La compréhension de cette interdépendance universelle est la source même de l’altruisme le plus profond. En comprenant à quel point notre existence physique, notre survie, notre confort, notre santé, etc. dépendent des autres et de ce que nous fournit le monde extérieur –remèdes, nourriture, etc.–il devient facile de nous mettre à leur place, de vouloir leur bien-être, de respecter leurs aspirations et de nous sentir intimement concernés par l’accomplissement de ces aspirations.
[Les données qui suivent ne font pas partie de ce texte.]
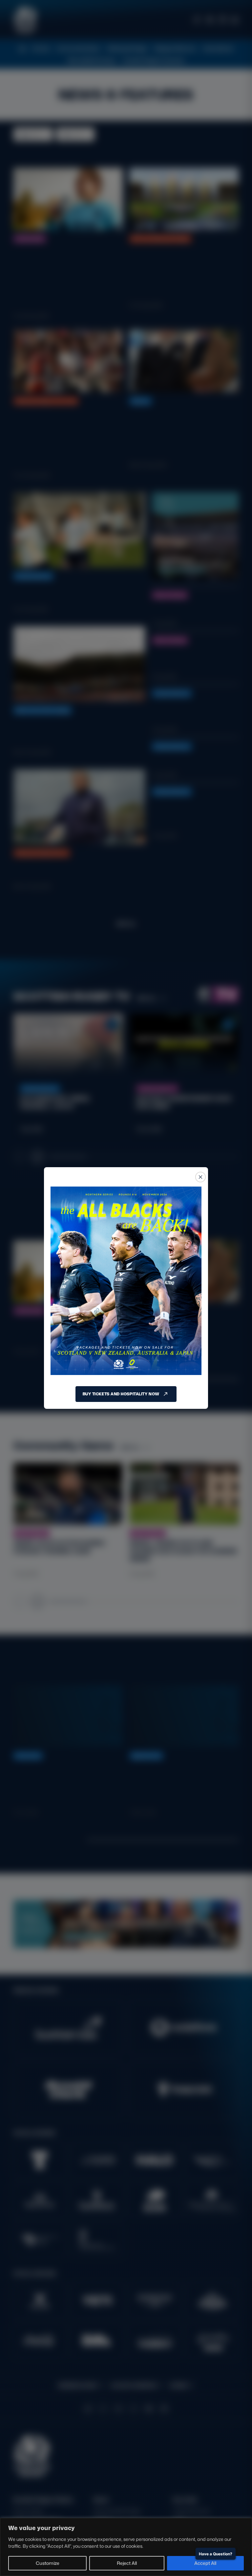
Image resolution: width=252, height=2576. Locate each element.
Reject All (127, 2563)
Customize (47, 2563)
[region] (126, 2547)
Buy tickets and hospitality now (121, 1393)
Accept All (205, 2563)
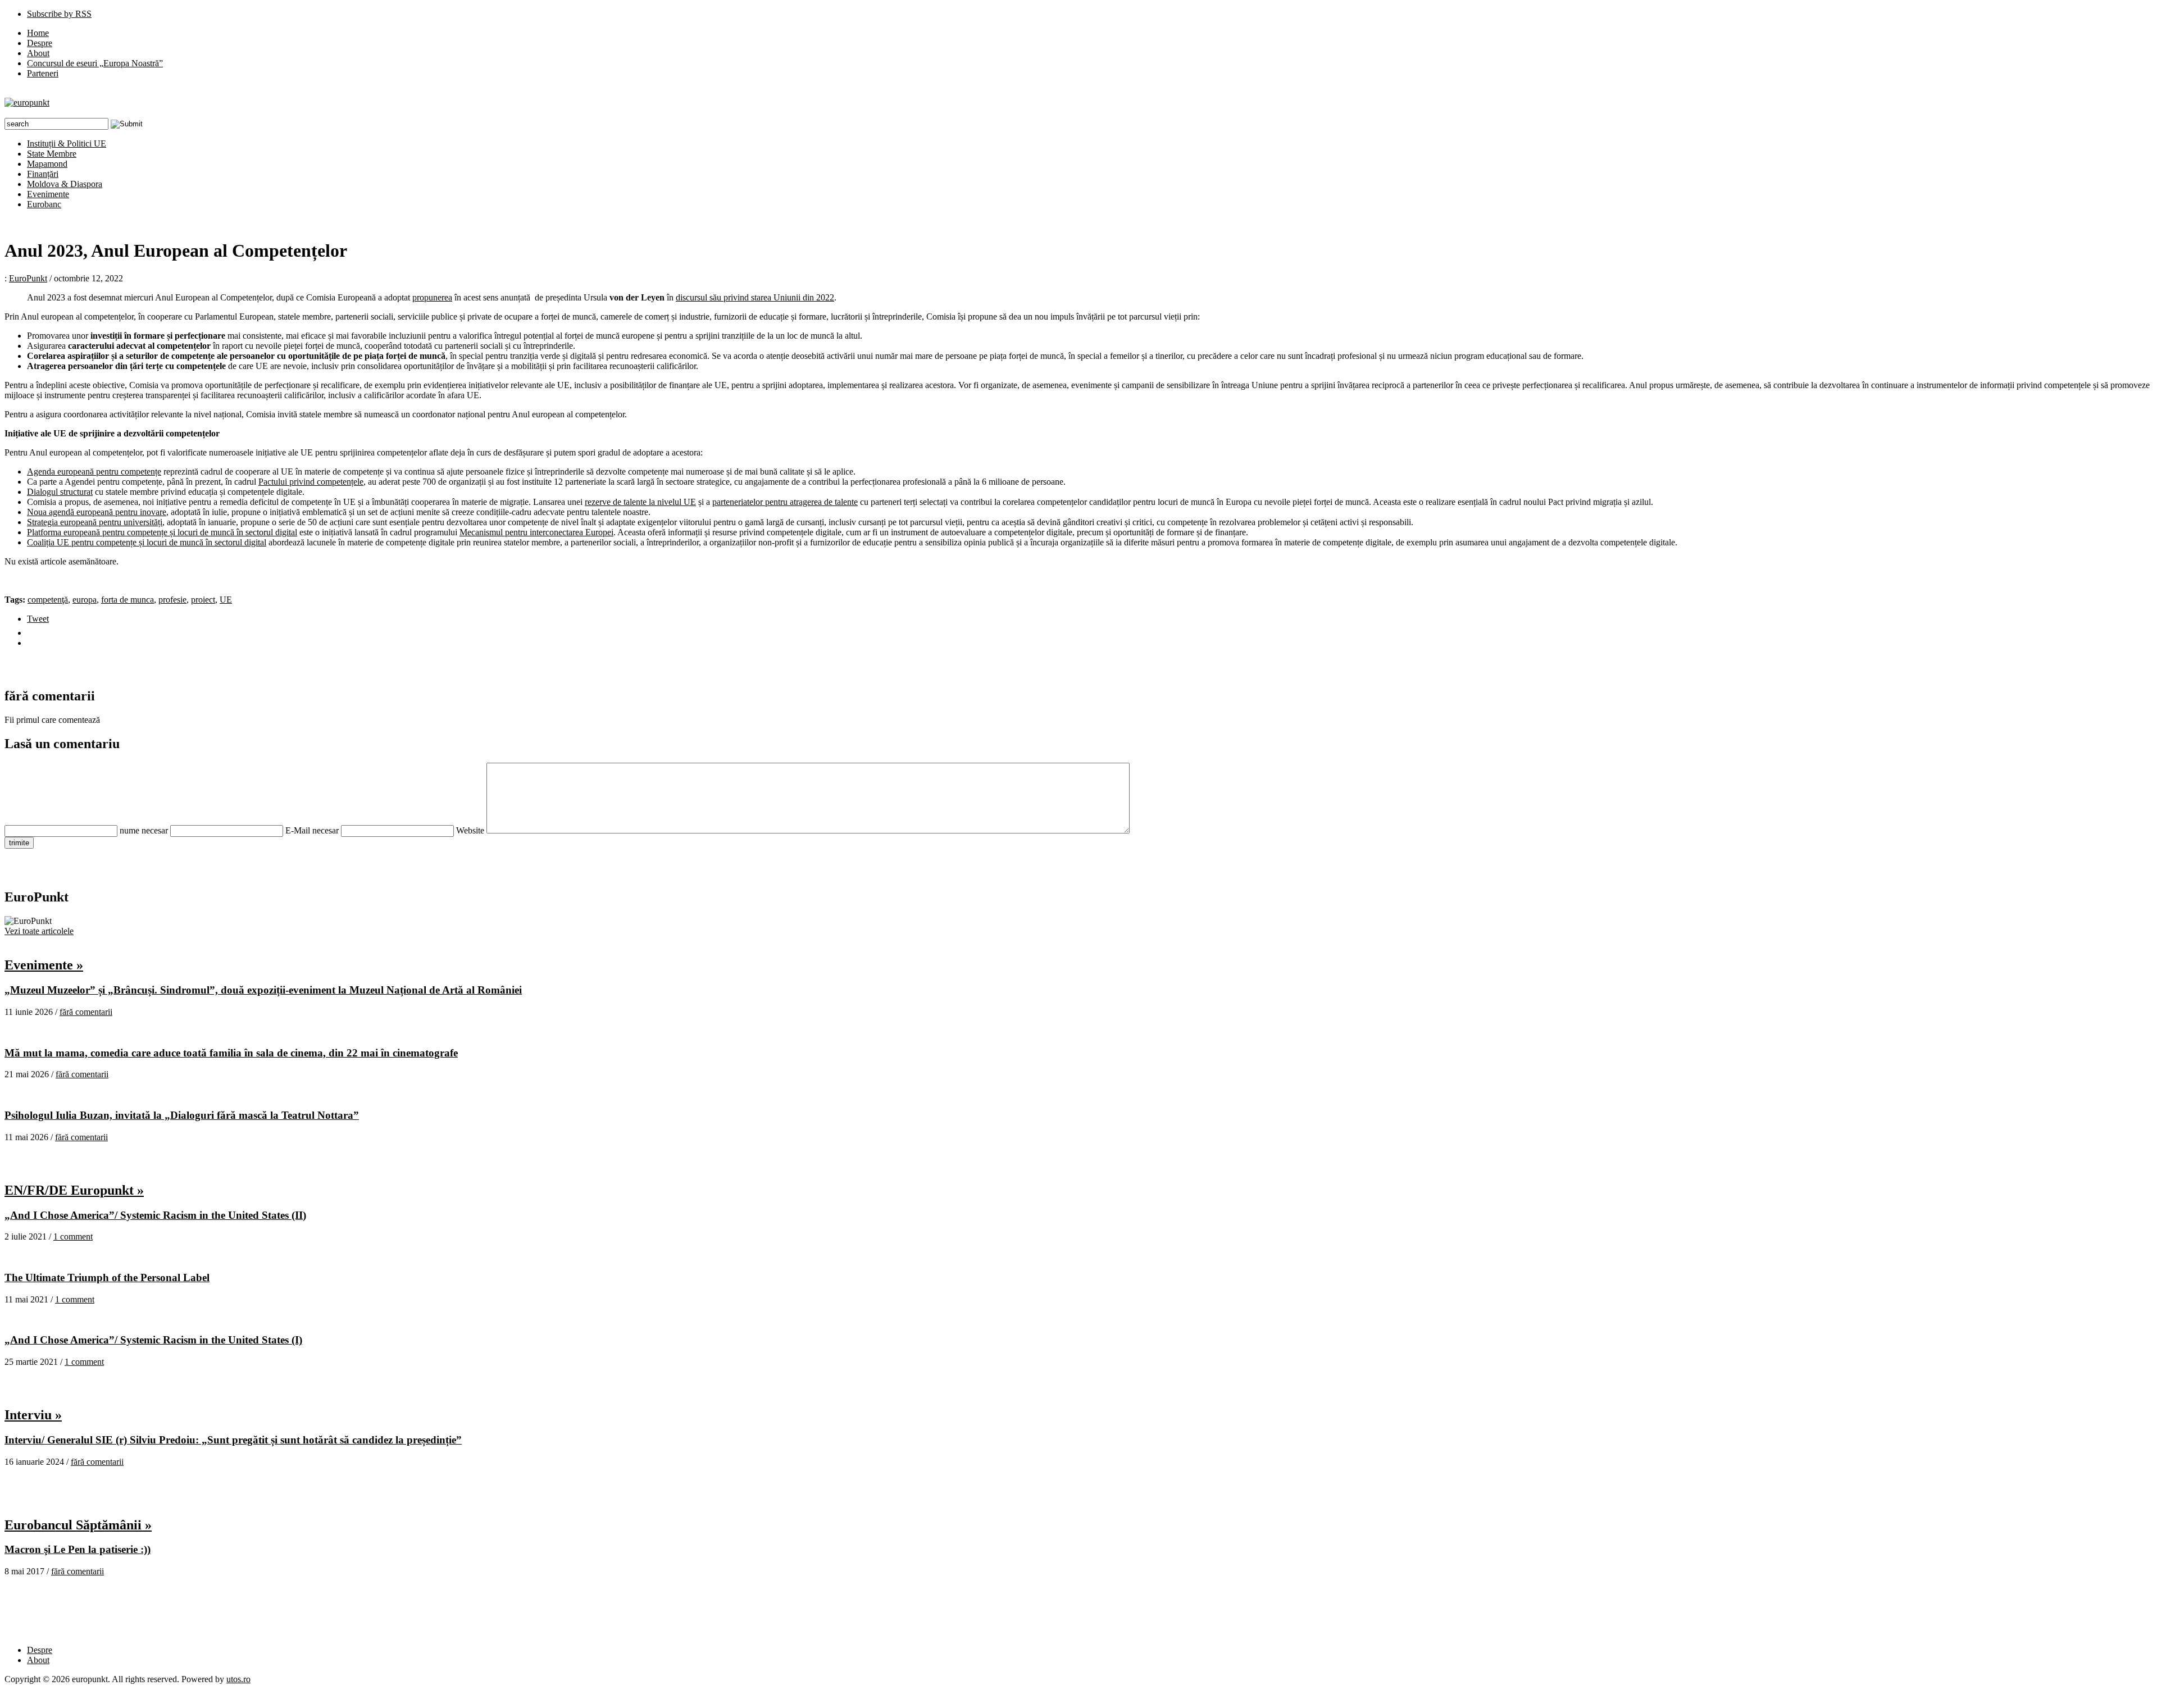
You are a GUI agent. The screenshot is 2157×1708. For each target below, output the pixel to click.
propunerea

Comment peut-on alors ne pas prendre soin des équilibres naturels qui se sont mis en place au fil des millénaires ? Il est nécessaire, aujourd’hui plus que jamais, de reconnaître l’incroyable richesse et la subtilité des liens d’interdépendance qui associent tous les acteurs et les forces dynamiques de la Nature.

Je souhaite vous partager un exemple très inspirant, que m’ont raconté mes amis de Karuna-Shechen, l'association humanitaire que j’ai co-fondée. Depuis cette année, Karuna étend ses programmes à une région très isolée du Népal, celle de la vallée de Ruby, nommée ainsi en référence à la pierre précieuse, car des gisements s’y trouveraient. Là-bas, des populations Tamang et Dalit cohabitent : c’est avec émerveillement que nos salariés sur le terrain ont rencontré ces familles de descendance tibétaine vivant en quasi autarcie. Éloignées des structures de santé et d’éducation, mais aussi des fournisseurs alimentaires, ils vivent nécessairement en harmonie avec leur environnement. Les animaux notamment y ont une place centrale : les locaux en rient eux-mêmes, disant que chez eux, il y a plus d’animaux que d’humains !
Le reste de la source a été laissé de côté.